Bob Kamman of Arizona writes:

“Am I the only one who has noticed the increasing use of the adjective ‘nondescript,’ even in publications (NYT, New Yorker) usually known for stories that describe things? I just did a Google News search and found 590 hits from the last month. In January 2006 there are only 27 hits. (Of course, Google was tracking fewer publications then.)”

Journalists, as we’ve said before, do seem to adopt terms, which then explode in usage. Whether “nondescript” is one of them is debatable—a Nexis search shows about 250 uses of “nondescript” in U.S. newspapers, wire services and blogs in January, as opposed to about 420 in the same month in 2006—but it affords the opportunity to see why anyone would use such a “nondescript” word.

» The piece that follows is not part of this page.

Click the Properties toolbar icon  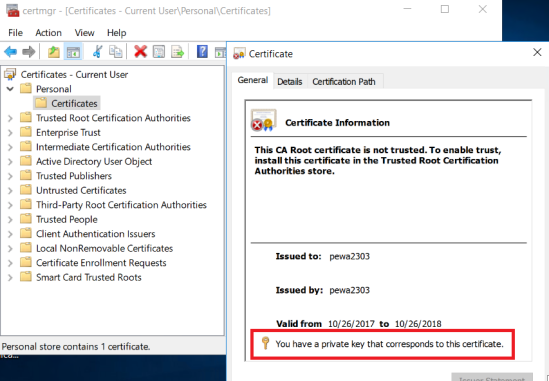pyautogui.click(x=159, y=52)
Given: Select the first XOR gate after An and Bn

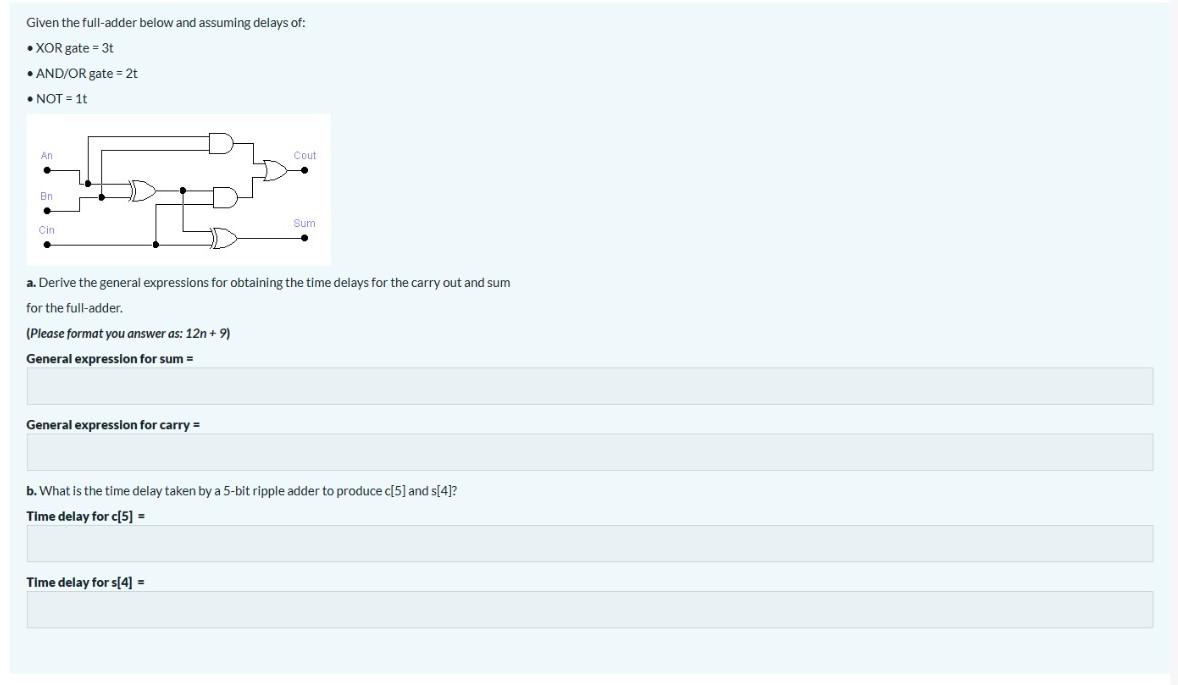Looking at the screenshot, I should pos(142,189).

“Nondescript” means “so lacking in recognizable character or qualities as to belong to no definite class or type; hard to classify or describe,” or “not interesting; colorless; drab,” according to Webster’s New World College Dictionary. It belongs to that class of words where we seem to use only the negative form, such as “nonplussed,” “debauch,” and “discombobulate.”

Kamman noted that “descript” appears occasionally online, though mostly because it’s the name of a computer program. In Nexis, about the only uses of “descript” aside from hyphenated uses of “non-descript” is as a shorthand noun for “description,” as in “the job descript.”

The Oxford English Dictionary defines “descript” as an adjective meaning “described” or “properly arranged,” which in some ways means the opposite of “not interesting,” if you take the long way around.

Using “nondescript” to mean “plain,” “unadorned,” or “unassuming” is useful, of course. Here’s one example, talking about an automotive company: “‘Have you seen their office building in Houston?’ Ward asks. ‘It’s totally nondescript. Very plain. And frankly, that’s just what an investor would hope to see.”

Here’s another: “It is sturdily middle-class and middle-aged. Once a mill town, it is resolutely run-of-the-mill, a generic, gracious New England community of solid schools and modest homes. It’s surrounded by forest and has one McDonald’s and two Dunkin’ Donuts. But this nondescript bedroom community turns out to have a singular distinction: It’s the state’s most statistically typical town.”

That seems a little too much “description” for something that’ s “nondescript.”’ And “nondescript” carries a slightly negative connotation; much of the “description” is positive (“gracious,” “solid schools”),and some is negative (“resolutely run-of-the-mill”), muddling the writer’s point.

If something really is “nondescript,” it’s not worth describing. So don’t overdo it, or you’ll end up as “je ne sais quoi.”